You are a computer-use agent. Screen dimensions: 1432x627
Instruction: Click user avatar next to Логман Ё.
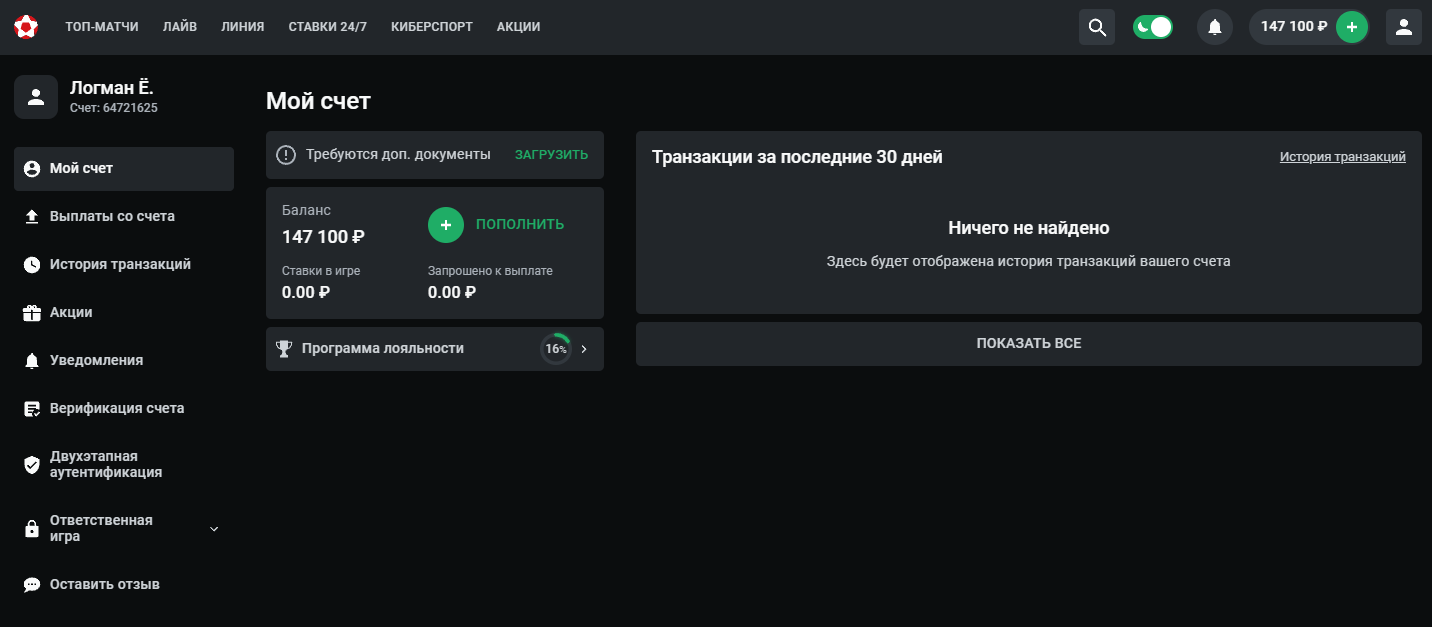click(36, 97)
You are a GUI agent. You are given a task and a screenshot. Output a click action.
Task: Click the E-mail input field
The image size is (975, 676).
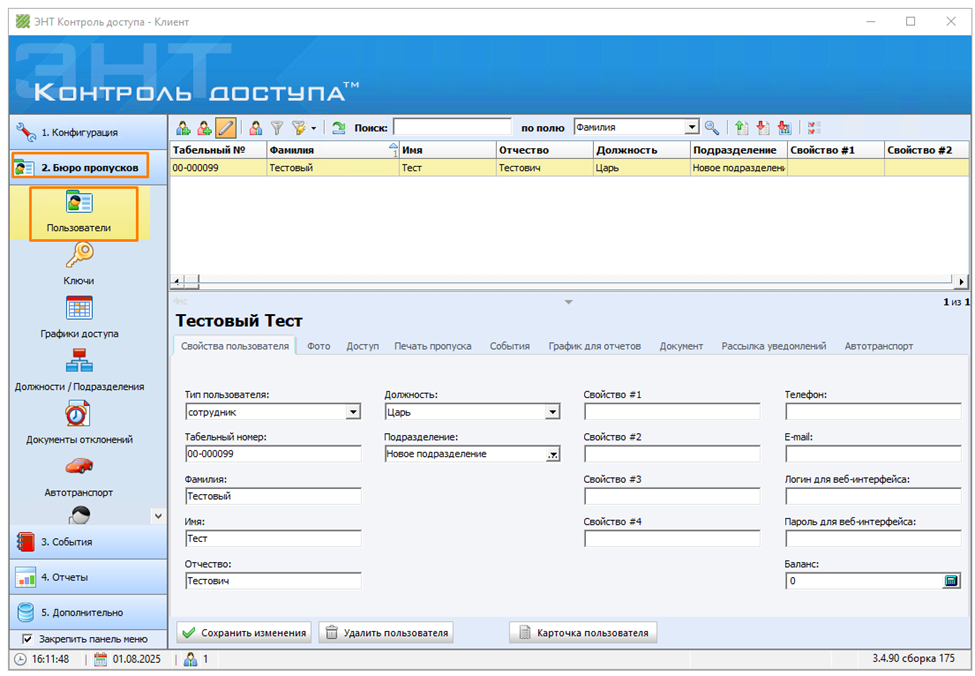(x=872, y=454)
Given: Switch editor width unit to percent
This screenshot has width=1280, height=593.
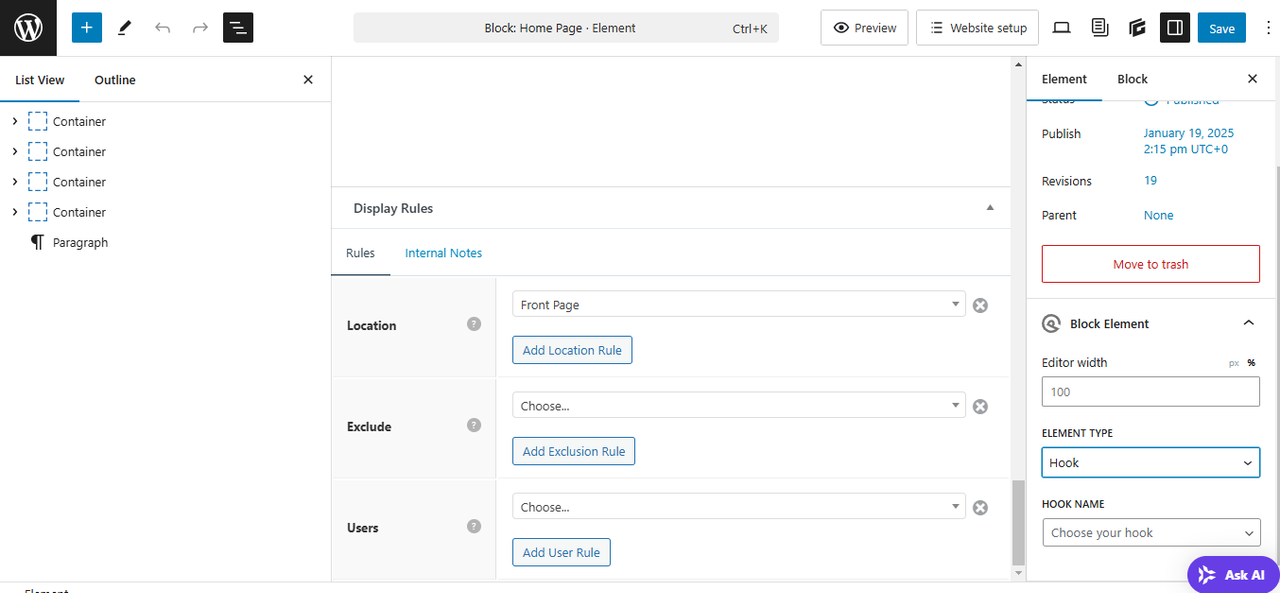Looking at the screenshot, I should pyautogui.click(x=1251, y=363).
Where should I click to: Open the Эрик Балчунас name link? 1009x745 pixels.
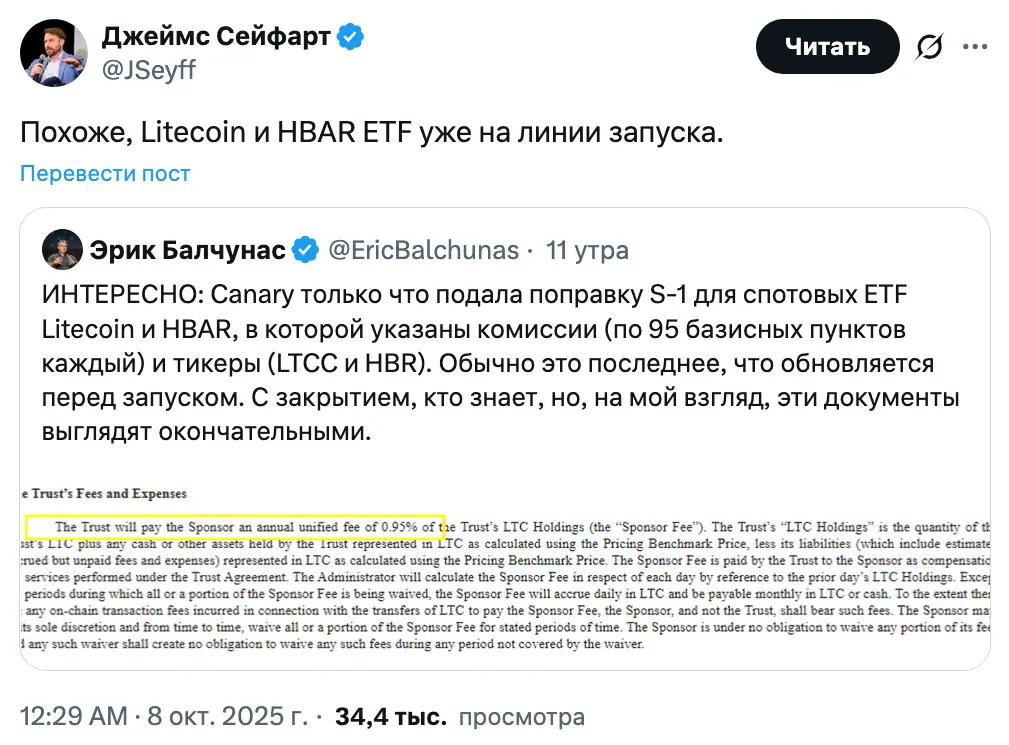pyautogui.click(x=187, y=250)
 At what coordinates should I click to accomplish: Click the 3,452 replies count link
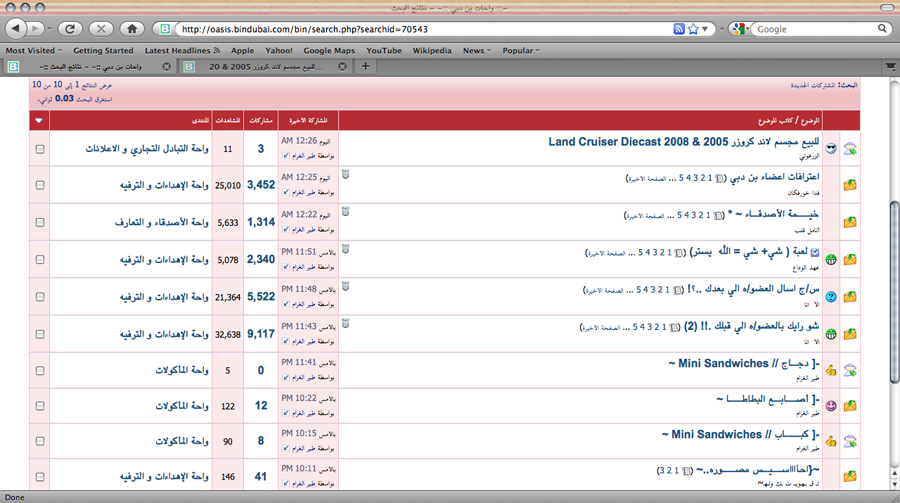point(260,185)
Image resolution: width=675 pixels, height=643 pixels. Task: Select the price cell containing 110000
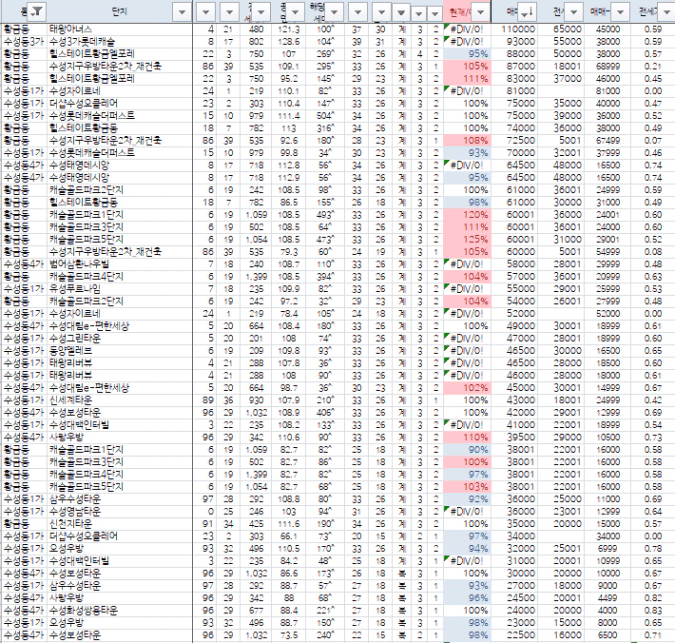click(520, 30)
^^^^
Show the lines of the records that contain the word "agent".

You are a computer-use agent. Screen dimensions: 1432x627
You are a GUI agent. You are given a task and a screenshot. Output a click action.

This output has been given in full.